Retail meat distributors in at least a dozen states — including, now, North Dakota, Georgia and Virginia — dished out hamburger produced by Wolverine Packing Co. of Detroit, Michigan, the U.S. Agriculture’s Food Safety and Inspection Service said in a notice updated multiple times Thursday evening.

On Monday, Wolverine officials announced a voluntary recall of about 1.8 million pounds of Angus Steak burgers and ground beef patties produced between March 31 and April 18 after they were linked to at least 11 E. coli O157:H7 illnesses in people in four states.

The illnesses, which occurred between April 22 and May 2, were detected after an unusual spike in a rare type of E. coli O157 genetic fingerprints found by PulseNet, the system used by the Centers for Disease Control and Prevention to track human illnesses.

“When we see 11 E. coli illnesses with this genetic fingerprint in a span of two weeks when we normally see only one or two a month, that tells us something is going on,” said Matt Wise, the CDC’s outbreak response team leader.

By contrast, the most common primary fingerprint for E. coli was seen about 300 times in 2013, and the most common two-fingerprint combination was seen more than 150 times, CDC officials said.

“When see 11 E. coli illnesses with this genetic fingerprint in a span of two weeks when we normally see only one or two a month, that tells us something is going on."

Acting quickly in cooperation with the states where illnesses have been confirmed — Michigan, Ohio, Missouri and Massachusetts — officials with the CDC and FSIS were able to trace those rare infections to people who reported eating burgers or other ground beef in restaurants, and then back to the Wolverine source, Wise said.

Wolverine officials have said in statements that none of their product actually tested positive for any E. coli strain, but they issued the voluntary recall as a precautionary move.

So far, the list includes individual supermarkets, grocery stores and delis in a few states and only one multi-state distributor, Gordon Food Service Marketplace, based in Michigan.

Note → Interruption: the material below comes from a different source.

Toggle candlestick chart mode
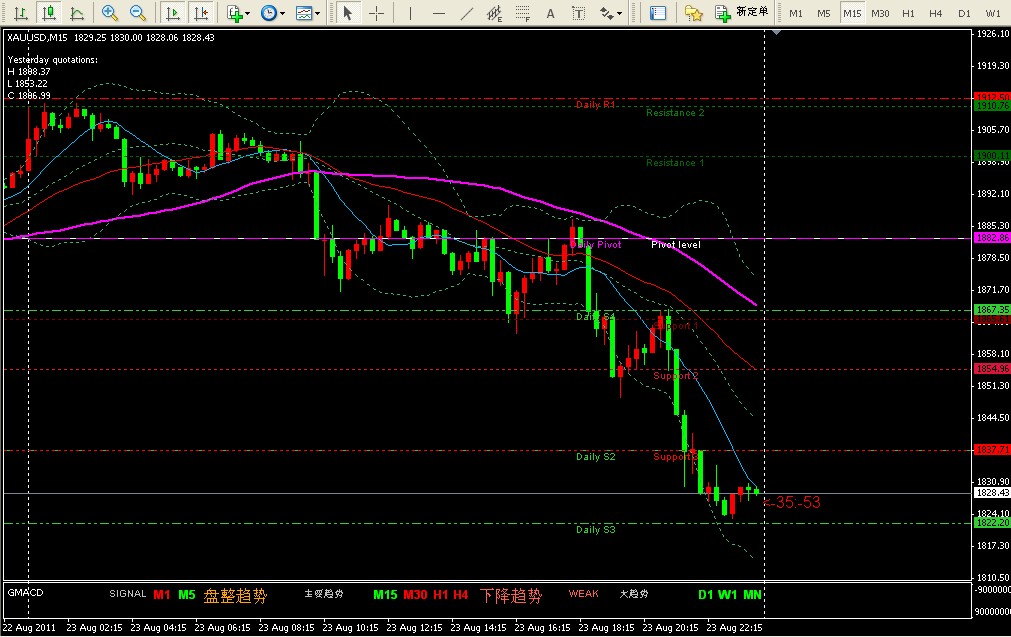1011x637 pixels. [x=48, y=13]
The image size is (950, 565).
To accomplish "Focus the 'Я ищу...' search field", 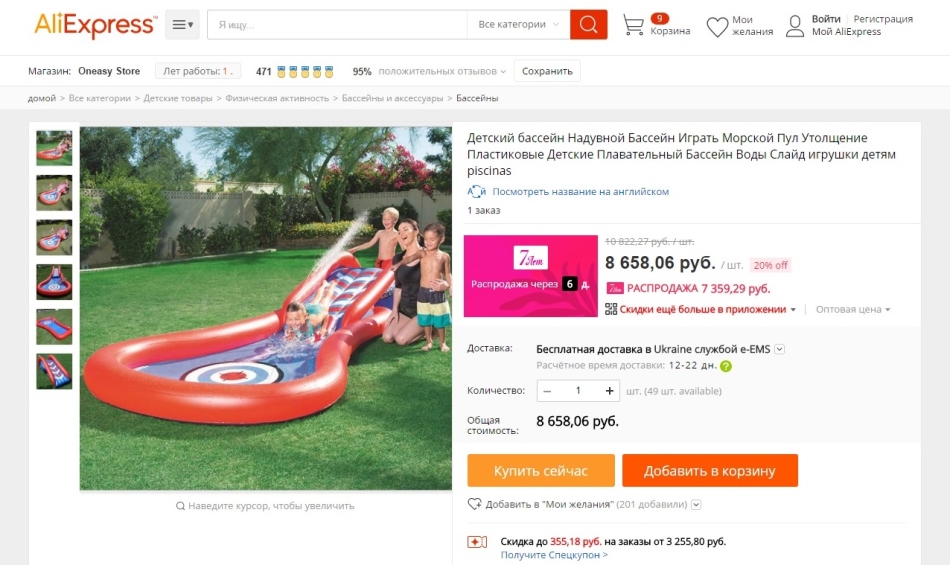I will (x=337, y=25).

That firm sent the meat to stores in Florida, Illinois, Indiana, Kentucky, Michigan, Ohio, Pennsylvania, Tennessee and Wisconsin, FSIS said.

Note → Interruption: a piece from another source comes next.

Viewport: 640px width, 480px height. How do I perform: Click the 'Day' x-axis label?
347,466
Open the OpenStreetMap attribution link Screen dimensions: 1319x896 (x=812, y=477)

Gordon officials said in a statement Thursday that they stock one of the products involved in the recall: Fresh Premium Angus Beef Steakburger Patty, 10-count, in a 4-pound package.

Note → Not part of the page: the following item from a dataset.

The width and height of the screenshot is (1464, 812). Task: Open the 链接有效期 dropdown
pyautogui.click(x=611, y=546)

"Upon learning of the recall, GFS Marketplace implemented standard recall procedures, which includes urgent notification to the stores with instructions to dispose of all recalled product and to display a recall notice," firm officials said. "Gordon Food Service also posted the recall notice it received from Wolverine Packaging Co."

For a full list of outlets that sold or distributed potentially tainted meat, click here. FSIS officials, who are adding states and outlets piecemeal as they find them, indicated that not all stores listed may have received potentially tainted products and other stores that aren't listed may have gotten the meat. No representative was available late Thursday to elaborate on the situation.

FSIS officials are continuing to investigate whether more states received the potentially tainted meat, and CDC officials are continuing to scan PulseNet for any additional illnesses. It can take up to three weeks for a person who gets sick to have their case logged in the CDC’s system, Wise said.

It’s not clear which restaurants — or what type of restaurants — served the potentially contaminated meat because FSIS rules don’t regard restaurants as retail outlets subject to identification.

E. coli O157 can cause severe food poisoning, including a potentially deadly complication known as hemolytic uremic syndrome, or HUS, which causes kidney failure. So far, six of 10 victims of this outbreak have been hospitalized, but none has developed HUS.

The illnesses are a good reminder for consumers to cook ground beef thoroughly and eat only well-done burgers served at restaurants, CDC officials said.